The best practice method in reducing large state spaces is a domain specific language (DSL). The domain of Monopoly has to transformed into verb-actions relationships, for example: “player1 has railwaystation”, “player1 ison field2”. The potential actions are also formulated in a domain specific language, e.g. “player1 buy smallhouse”. All potential states and actions has to be ordered in the q-table matrix, that means in the row are 100 states available which are formulated in the DSL and also in the action columns are 100 states in the DSL available. Now the reinforcement learning algorithm can determine the state-action transitions, that means to learn the values in the q-table. In theory it is possible to learn the DSL itself, which is called in the literature “grammar induction”. But this would be to complicated and is hard to implement. The easier way is to program the DSL manual and only determine the q-table automatically be reinforcement learning.

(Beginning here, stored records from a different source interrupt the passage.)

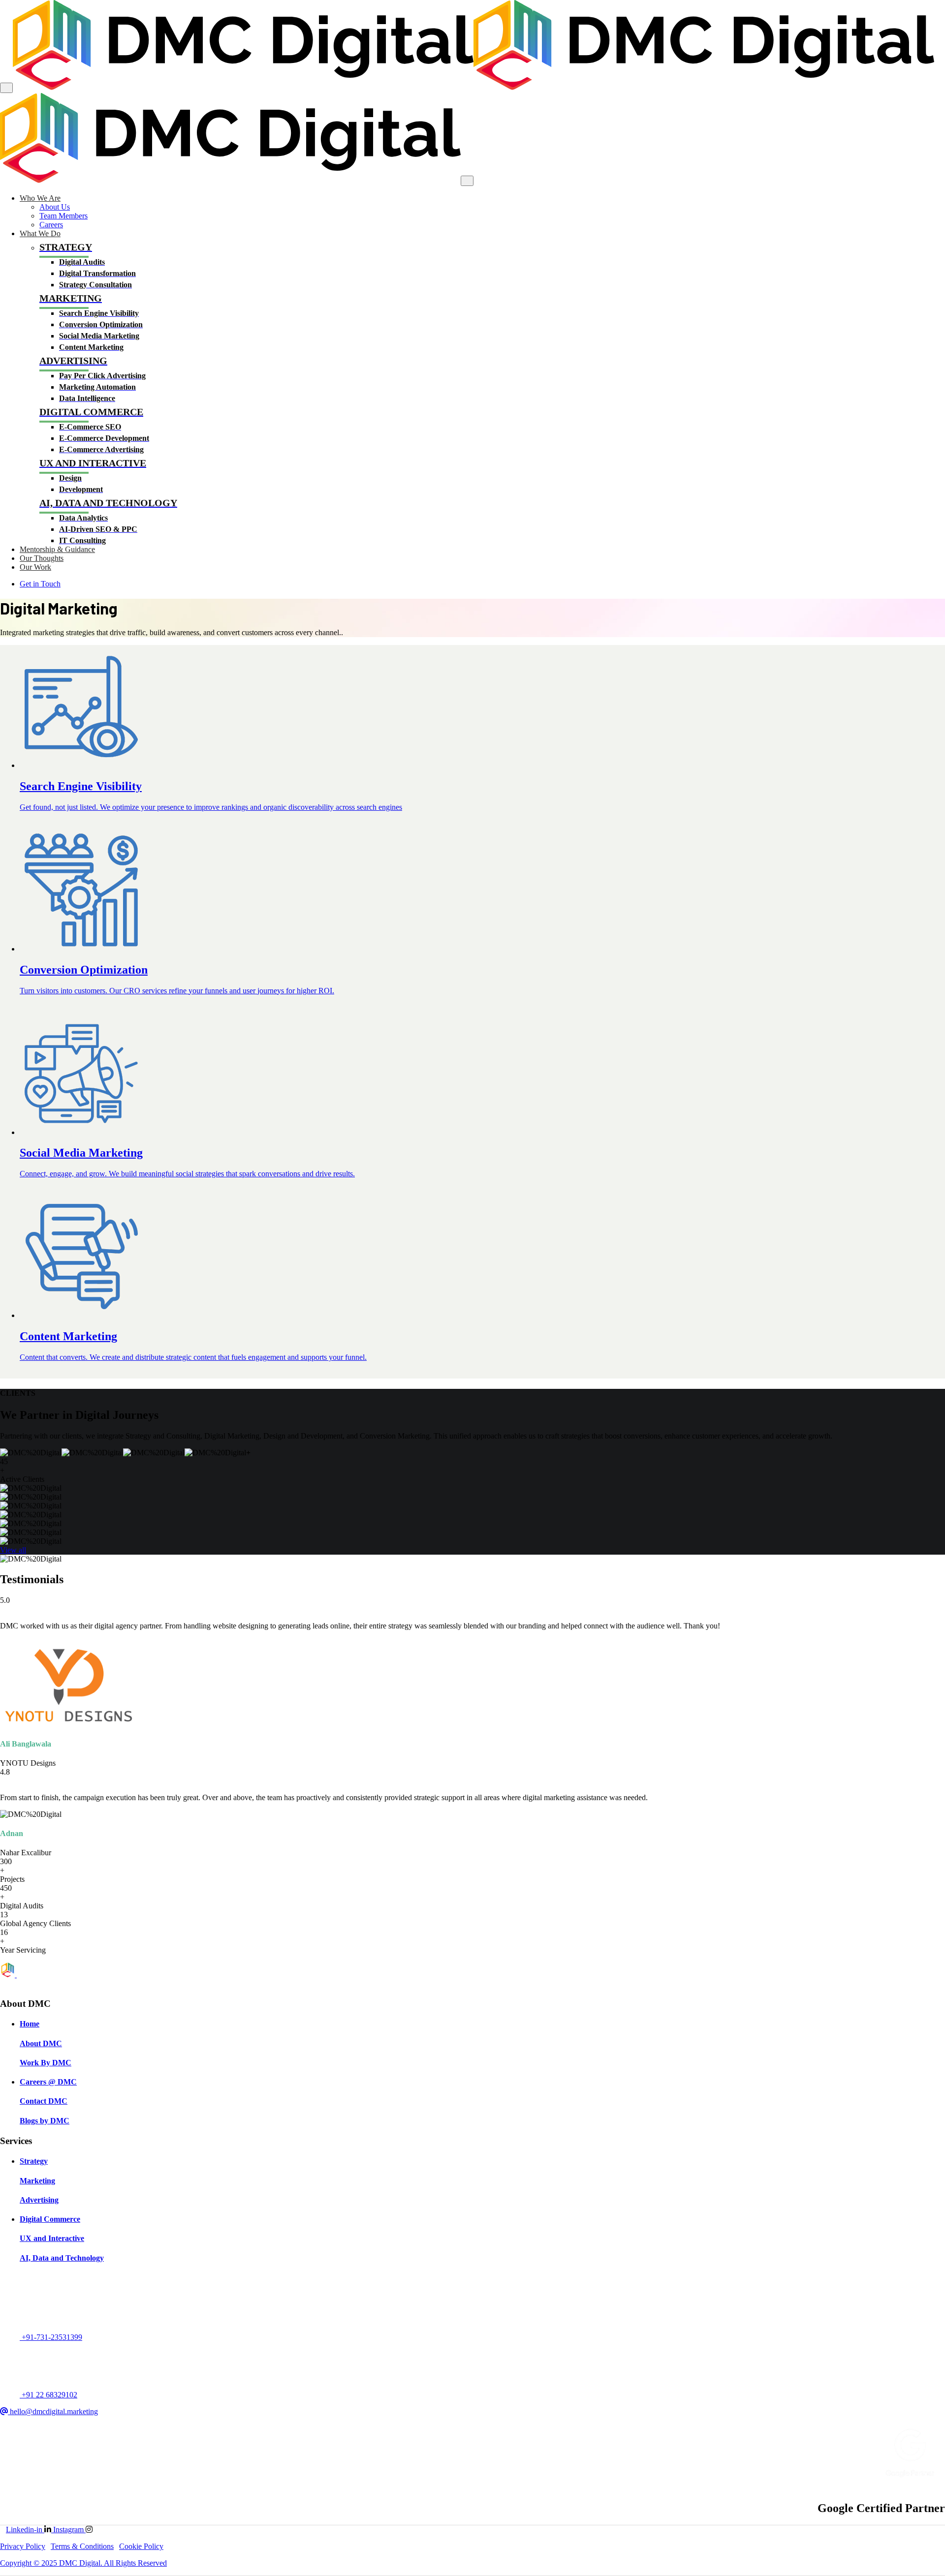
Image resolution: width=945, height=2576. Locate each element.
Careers (51, 224)
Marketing (37, 2181)
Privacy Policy (22, 2546)
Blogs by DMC (44, 2120)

A q-table contains of state-rows which are describing the current situation of a game. In toy-problems, the states are numbered from 0 upwards and the hope is, that the total amount of states is low. There are two important questions out there: first, what does a certain state-number means? And second, how can the amount of states be reduced? Reduction states is equal to abstraction. A normal game of monopoly contains of a pixel image which is 800x600 large with 24bit colors deep. The state-space is equal to all possible images. That means the raw signals of the camera are taken as input. There is no abstraction and the state-space is very huge. A better way for describing a game is to invent a code which represents the current situation. For example, an array can be created: [0,0,0] in which the first number means which player has to move, the second number represents the amount of money of player1 and the third number is equal how many street cards (properties) player1 has. From a formal point of view, an array which contains only of three values reduces the state space very well, the problem is if this array matches to the current situation. Deciding actions only on three values is a bit uncomfortable.
The next better approach over a numerical array would be the above described Domain specific language. This language can be chosen freely. In it's easiest case the language contains of the same state-space like [0,0,0] which means it is only possible to express three values (activeplayer, money, properties) but it is also allowed to extend the complexity which will increase the state-space.